Te pedimos que seas nuestro refugio en este proceso. Limpia, Señor, nuestras mentes de pensamientos de fracaso, rechazo o culpa. Ayúdanos a recordar que somos valiosos para Ti, que no estamos definidos por nuestros errores, sino por Tu amor y Tu sacrificio en la cruz. Porque Tú nos has dicho que si confesamos nuestros pecados, Tú eres fiel y justo para perdonarnos y limpiarnos de toda maldad. Nos aferramos a esa verdad, Señor.
Padre, hoy quiero orar también por mi matrimonio. Tal vez hemos dejado que el distanciamiento, los desacuerdos y las palabras hirientes levanten barreras entre nosotros, pero creemos que Tú puedes derribar esos muros. Ayúdanos a entender que el amor verdadero es paciente, bondadoso, y no guarda rencor. Enséñanos a perdonar, Señor, como Tú nos has perdonado, y a vernos con los ojos de gracia y compasión que Tú nos enseñas.
Queremos que Tú seas el centro de nuestra relación. Tu Palabra nos enseña que un cordón de tres hilos no se rompe fácilmente, y queremos que ese tercer hilo seas Tú, uniendo nuestras vidas con Tu amor perfecto. Renueva nuestra comunicación, nuestra confianza, y sobre todo, nuestra entrega mutua, para que podamos reflejar Tu diseño divino para el matrimonio.
Te pido, Señor, que me enseñes a orar. Tal vez no sé qué palabras usar o cómo comenzar, pero sé que Tu Espíritu Santo intercede por mí con gemidos que no pueden expresarse con palabras. Dame un corazón sincero, humilde, y lleno de fe para acercarme a Ti cada día, sabiendo que Tú siempre estás dispuesto a escuchar.

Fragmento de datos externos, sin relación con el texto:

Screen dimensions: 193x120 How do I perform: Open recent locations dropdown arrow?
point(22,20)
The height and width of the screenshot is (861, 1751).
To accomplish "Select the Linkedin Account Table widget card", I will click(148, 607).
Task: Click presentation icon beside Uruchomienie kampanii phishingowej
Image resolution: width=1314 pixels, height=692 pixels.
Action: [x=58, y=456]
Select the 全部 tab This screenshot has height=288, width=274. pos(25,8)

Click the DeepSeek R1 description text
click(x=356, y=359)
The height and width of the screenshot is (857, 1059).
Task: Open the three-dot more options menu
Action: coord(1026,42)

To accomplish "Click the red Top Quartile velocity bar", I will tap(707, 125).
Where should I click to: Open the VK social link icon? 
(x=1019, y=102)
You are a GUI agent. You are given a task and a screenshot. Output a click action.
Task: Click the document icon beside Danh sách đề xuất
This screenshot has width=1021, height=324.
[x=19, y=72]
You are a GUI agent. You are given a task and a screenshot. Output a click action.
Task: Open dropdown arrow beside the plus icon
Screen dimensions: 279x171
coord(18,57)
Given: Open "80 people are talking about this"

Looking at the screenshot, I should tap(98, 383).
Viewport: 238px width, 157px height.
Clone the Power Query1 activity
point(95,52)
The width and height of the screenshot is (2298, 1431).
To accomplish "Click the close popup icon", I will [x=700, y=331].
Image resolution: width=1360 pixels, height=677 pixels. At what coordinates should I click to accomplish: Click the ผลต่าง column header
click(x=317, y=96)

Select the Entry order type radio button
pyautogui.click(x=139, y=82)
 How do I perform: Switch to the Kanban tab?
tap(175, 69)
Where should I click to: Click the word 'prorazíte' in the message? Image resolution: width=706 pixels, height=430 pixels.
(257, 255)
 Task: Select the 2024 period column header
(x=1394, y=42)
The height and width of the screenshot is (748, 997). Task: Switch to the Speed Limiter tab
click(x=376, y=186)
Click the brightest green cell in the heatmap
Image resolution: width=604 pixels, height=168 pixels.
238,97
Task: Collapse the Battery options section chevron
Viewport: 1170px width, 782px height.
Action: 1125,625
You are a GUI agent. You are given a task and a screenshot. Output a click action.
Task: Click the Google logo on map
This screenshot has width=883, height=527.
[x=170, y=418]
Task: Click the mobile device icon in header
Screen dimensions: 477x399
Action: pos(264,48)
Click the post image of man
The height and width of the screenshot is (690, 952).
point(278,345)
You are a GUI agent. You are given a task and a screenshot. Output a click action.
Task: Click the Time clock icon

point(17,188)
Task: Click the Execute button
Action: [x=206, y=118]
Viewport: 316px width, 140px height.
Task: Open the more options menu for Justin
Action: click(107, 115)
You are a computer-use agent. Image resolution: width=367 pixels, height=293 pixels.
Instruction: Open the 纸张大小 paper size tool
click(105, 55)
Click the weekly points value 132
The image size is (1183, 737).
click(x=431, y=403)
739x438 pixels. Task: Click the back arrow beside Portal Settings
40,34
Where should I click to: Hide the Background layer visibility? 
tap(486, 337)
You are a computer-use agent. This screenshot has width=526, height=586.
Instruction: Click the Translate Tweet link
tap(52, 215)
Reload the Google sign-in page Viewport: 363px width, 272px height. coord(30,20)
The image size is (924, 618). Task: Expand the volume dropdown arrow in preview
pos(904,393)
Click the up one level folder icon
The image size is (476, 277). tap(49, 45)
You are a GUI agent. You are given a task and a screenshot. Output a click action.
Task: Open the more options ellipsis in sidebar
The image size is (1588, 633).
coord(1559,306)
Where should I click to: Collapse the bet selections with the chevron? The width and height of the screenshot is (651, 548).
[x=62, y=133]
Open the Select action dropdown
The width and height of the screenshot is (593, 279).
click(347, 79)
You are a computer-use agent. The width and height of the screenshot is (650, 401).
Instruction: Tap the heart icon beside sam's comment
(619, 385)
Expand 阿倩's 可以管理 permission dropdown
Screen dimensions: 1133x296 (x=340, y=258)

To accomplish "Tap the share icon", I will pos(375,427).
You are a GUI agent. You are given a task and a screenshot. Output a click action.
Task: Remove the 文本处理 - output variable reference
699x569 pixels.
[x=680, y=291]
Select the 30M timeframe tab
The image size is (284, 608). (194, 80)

Padre, declaro en el nombre de Jesús que este es el comienzo de algo nuevo. Creo que Tú harás Tu obra en mí, en mi matrimonio y en todas las áreas de mi vida que necesitan Tu toque restaurador. Como dice Tu Palabra, Tú tienes planes de bienestar y no de calamidad, para darme un futuro y una esperanza. Me aferro a esa promesa y confío en que lo que Tú comienzas, siempre lo llevas a la perfección.
Gracias, Señor, porque sé que me amas y que estás conmigo en este proceso. Hoy me comprometo a buscarte, a caminar contigo, y a dejar que seas Tú quien guíe cada paso. Todo esto te lo pido en el poderoso nombre de Jesús. Amén.